Carmela Borst ainda ressalta que essas mulheres, negras, periféricas e com mais de 35 anos, principalmente, são extremamente importantes para suas comunidades, já que muitas são mães e a principal fonte de renda da família. “Elas são as antenas. É a partir delas que tudo acontece. Quando fazemos com que a informação sobre capacitação e possibilidade de ocupar vagas abertas chegue a essas mulheres, o nível de adesão é muito alto. Isso acontece porque muitas delas não se veem nesses lugares”, afirma. 

Carmela Borst, CEO e fundadora da SoulCode Academy: “Quando quebramos essa percepção de que mais mulheres, principalmente mulheres negras, podem estar nessas posições, começamos a quebrar o ciclo” (Crédito: Divulgação)

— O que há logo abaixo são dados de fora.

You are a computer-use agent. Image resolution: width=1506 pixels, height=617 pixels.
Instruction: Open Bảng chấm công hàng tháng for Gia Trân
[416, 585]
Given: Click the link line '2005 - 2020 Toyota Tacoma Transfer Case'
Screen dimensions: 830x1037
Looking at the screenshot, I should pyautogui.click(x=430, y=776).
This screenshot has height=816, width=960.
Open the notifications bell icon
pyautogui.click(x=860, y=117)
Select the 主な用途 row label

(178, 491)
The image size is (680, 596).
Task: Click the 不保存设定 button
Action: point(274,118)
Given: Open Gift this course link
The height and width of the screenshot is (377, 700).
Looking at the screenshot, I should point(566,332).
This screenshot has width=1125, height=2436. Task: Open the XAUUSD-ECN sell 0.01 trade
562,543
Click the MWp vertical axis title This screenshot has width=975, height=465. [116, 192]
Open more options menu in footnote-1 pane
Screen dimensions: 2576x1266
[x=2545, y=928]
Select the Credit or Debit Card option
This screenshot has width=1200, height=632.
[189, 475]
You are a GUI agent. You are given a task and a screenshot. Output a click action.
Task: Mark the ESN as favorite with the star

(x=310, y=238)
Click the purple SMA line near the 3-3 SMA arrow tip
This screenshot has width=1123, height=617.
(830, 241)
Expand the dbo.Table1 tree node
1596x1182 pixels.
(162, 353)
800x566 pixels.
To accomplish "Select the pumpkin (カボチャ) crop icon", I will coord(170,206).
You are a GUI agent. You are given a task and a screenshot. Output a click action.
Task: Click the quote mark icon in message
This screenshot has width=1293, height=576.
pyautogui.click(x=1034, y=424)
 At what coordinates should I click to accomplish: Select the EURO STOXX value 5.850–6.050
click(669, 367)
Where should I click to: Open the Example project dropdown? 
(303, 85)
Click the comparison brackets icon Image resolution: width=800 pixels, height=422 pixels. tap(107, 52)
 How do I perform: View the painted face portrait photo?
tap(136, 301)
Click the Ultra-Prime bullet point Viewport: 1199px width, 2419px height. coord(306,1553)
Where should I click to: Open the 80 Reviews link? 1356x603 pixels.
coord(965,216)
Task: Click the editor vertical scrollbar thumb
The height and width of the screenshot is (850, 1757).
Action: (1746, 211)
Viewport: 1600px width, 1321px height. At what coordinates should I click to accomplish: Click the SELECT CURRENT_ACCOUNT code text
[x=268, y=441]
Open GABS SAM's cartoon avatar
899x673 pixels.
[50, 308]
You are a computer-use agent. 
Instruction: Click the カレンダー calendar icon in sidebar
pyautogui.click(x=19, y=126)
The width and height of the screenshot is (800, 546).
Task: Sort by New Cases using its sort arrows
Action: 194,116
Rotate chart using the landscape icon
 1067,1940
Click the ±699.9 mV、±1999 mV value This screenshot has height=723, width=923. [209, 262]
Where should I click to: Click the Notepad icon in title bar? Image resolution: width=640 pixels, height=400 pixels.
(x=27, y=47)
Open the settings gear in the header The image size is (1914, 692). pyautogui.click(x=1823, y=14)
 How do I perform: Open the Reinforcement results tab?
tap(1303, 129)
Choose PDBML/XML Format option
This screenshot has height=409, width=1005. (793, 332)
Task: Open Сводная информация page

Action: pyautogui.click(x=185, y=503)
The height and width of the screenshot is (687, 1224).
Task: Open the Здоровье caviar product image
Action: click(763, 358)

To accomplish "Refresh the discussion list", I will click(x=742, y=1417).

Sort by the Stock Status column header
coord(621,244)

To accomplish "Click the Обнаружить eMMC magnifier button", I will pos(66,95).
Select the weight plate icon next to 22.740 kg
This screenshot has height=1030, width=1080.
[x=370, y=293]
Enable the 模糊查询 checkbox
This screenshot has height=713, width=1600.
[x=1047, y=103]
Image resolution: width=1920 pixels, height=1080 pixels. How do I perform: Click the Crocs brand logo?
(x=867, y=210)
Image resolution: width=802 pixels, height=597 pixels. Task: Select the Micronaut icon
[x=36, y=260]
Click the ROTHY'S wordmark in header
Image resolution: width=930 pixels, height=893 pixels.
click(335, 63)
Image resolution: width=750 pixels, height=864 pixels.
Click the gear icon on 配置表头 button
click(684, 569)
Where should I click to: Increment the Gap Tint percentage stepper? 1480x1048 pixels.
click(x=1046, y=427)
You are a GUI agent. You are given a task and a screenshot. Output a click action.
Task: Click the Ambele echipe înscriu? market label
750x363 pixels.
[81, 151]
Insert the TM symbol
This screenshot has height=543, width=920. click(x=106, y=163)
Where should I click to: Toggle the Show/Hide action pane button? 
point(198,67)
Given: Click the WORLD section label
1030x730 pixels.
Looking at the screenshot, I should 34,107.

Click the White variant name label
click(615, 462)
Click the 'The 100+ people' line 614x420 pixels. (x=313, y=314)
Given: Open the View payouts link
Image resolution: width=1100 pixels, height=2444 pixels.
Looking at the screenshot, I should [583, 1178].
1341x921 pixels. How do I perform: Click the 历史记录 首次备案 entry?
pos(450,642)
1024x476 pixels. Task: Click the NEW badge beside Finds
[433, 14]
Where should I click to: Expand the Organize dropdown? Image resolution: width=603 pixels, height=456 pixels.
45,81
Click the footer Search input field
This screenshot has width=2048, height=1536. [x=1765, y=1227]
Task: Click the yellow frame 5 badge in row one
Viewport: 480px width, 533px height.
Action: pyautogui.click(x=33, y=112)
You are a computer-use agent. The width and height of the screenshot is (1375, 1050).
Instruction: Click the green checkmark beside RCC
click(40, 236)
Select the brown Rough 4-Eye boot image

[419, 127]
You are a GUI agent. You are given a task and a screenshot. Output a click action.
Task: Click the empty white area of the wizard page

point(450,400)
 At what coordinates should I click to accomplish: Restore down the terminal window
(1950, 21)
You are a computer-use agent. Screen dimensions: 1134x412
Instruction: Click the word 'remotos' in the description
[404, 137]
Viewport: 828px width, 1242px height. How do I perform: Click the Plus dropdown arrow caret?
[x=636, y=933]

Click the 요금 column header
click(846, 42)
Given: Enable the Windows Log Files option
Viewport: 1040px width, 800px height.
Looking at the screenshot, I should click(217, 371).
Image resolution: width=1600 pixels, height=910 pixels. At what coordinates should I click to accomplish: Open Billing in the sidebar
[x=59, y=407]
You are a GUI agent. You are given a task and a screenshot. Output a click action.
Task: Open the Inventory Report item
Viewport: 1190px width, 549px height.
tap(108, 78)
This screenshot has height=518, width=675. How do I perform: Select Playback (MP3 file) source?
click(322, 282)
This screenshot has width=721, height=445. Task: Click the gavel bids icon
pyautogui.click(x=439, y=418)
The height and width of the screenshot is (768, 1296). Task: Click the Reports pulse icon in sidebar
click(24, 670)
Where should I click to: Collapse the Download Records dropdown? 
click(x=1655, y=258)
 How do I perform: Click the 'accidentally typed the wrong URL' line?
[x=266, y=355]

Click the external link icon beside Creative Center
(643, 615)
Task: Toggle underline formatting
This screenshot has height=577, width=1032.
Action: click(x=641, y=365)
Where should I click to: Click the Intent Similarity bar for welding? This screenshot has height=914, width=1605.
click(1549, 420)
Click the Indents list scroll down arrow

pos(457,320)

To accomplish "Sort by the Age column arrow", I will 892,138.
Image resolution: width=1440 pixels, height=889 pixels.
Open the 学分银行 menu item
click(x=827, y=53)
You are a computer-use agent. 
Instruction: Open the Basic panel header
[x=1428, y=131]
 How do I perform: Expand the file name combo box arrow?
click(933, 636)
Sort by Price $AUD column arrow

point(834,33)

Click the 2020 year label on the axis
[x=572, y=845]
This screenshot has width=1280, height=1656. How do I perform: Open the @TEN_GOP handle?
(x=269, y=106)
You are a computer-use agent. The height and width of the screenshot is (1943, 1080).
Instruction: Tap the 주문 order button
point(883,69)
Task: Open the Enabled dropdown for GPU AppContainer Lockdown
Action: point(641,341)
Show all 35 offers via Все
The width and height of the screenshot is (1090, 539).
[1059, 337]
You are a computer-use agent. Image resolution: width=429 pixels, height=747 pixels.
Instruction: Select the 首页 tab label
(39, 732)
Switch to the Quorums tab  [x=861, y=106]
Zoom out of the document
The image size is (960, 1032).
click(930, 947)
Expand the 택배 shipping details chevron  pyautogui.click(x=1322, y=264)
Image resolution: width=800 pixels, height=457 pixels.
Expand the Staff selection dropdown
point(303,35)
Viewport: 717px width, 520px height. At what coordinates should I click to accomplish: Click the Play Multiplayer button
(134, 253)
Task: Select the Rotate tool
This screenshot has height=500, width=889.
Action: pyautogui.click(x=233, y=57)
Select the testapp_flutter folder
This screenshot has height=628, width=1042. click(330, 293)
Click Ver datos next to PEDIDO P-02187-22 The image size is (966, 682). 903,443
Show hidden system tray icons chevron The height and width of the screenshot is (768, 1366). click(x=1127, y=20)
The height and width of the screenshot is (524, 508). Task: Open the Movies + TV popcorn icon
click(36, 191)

Por isso, o principal propósito destas iniciativas é mudar o rosto da tecnologia. Quanto mais mulheres ocupam vagas neste mercado, outras passam a se ver neste espaço. “Precisamos fazer com que mais mulheres negras ocupem essas posições para serem reconhecidas pelas próximas gerações”, reforça Carmela. “Quando quebramos essa percepção de que mais mulheres, principalmente mulheres negras, podem estar nessas posições, começamos a quebrar o ciclo.” 

Para além da representatividade e do reconhecimento, tais iniciativas também promovem a inclusão e o letramento digital, um ponto muito crítico do nosso país. “Por isso, é crucial que programas como o nosso sejam gratuitos e amplamente acessíveis. A educação deve ir além das paredes de uma sala de aula, chegando a todos os territórios e conversando diretamente com essas comunidades”, completa Borst.